• [WHAT YOU NEED TO DO]
Reproduce the entries in full, with no changes.

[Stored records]
════════════════
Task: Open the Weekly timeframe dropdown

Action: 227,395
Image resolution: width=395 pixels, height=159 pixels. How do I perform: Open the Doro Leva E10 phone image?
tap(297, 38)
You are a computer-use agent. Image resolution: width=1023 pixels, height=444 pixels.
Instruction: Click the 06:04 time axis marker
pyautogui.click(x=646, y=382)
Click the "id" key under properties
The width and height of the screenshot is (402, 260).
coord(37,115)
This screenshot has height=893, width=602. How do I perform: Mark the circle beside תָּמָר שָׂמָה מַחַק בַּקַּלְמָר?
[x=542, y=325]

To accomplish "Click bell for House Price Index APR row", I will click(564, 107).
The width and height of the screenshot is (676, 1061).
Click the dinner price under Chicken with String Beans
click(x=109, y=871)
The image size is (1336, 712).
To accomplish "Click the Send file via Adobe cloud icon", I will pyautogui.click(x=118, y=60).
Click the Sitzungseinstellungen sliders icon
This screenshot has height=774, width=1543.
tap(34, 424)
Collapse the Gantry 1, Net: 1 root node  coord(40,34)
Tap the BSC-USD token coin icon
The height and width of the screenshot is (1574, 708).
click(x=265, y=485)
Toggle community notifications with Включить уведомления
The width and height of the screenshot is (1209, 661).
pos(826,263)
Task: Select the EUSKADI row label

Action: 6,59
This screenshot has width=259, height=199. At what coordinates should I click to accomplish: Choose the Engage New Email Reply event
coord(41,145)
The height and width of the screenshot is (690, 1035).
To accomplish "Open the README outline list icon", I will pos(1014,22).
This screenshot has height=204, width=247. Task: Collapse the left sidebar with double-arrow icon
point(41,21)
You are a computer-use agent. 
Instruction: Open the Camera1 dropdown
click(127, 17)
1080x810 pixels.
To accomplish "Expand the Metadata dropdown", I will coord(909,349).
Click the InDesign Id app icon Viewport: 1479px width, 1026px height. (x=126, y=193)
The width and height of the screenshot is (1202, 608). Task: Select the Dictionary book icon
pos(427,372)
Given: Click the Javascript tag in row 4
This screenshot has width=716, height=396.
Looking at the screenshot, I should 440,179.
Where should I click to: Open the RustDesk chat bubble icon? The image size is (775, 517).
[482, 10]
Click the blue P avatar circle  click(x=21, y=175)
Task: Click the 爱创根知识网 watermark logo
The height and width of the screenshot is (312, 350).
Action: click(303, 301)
════════════════
• [SOLVED EXERCISE]
Task: Open the Weekly timeframe dropdown

Action: 227,395
Image resolution: width=395 pixels, height=159 pixels. How do I perform: Open the Doro Leva E10 phone image?
tap(297, 38)
You are a computer-use agent. Image resolution: width=1023 pixels, height=444 pixels.
Instruction: Click the 06:04 time axis marker
pyautogui.click(x=646, y=382)
Click the "id" key under properties
The width and height of the screenshot is (402, 260).
coord(37,115)
This screenshot has height=893, width=602. How do I perform: Mark the circle beside תָּמָר שָׂמָה מַחַק בַּקַּלְמָר?
[x=542, y=325]

To accomplish "Click bell for House Price Index APR row", I will click(564, 107).
The width and height of the screenshot is (676, 1061).
Click the dinner price under Chicken with String Beans
click(x=109, y=871)
The image size is (1336, 712).
To accomplish "Click the Send file via Adobe cloud icon", I will pyautogui.click(x=118, y=60).
Click the Sitzungseinstellungen sliders icon
This screenshot has height=774, width=1543.
tap(34, 424)
Collapse the Gantry 1, Net: 1 root node  coord(40,34)
Tap the BSC-USD token coin icon
The height and width of the screenshot is (1574, 708).
click(x=265, y=485)
Toggle community notifications with Включить уведомления
The width and height of the screenshot is (1209, 661).
pos(826,263)
Task: Select the EUSKADI row label

Action: 6,59
This screenshot has width=259, height=199. At what coordinates should I click to accomplish: Choose the Engage New Email Reply event
coord(41,145)
The height and width of the screenshot is (690, 1035).
To accomplish "Open the README outline list icon", I will pos(1014,22).
This screenshot has height=204, width=247. Task: Collapse the left sidebar with double-arrow icon
point(41,21)
You are a computer-use agent. 
Instruction: Open the Camera1 dropdown
click(127, 17)
1080x810 pixels.
To accomplish "Expand the Metadata dropdown", I will coord(909,349).
Click the InDesign Id app icon Viewport: 1479px width, 1026px height. (x=126, y=193)
The width and height of the screenshot is (1202, 608). Task: Select the Dictionary book icon
pos(427,372)
Given: Click the Javascript tag in row 4
This screenshot has width=716, height=396.
Looking at the screenshot, I should 440,179.
Where should I click to: Open the RustDesk chat bubble icon? The image size is (775, 517).
[482, 10]
Click the blue P avatar circle  click(x=21, y=175)
Task: Click the 爱创根知识网 watermark logo
The height and width of the screenshot is (312, 350).
Action: click(303, 301)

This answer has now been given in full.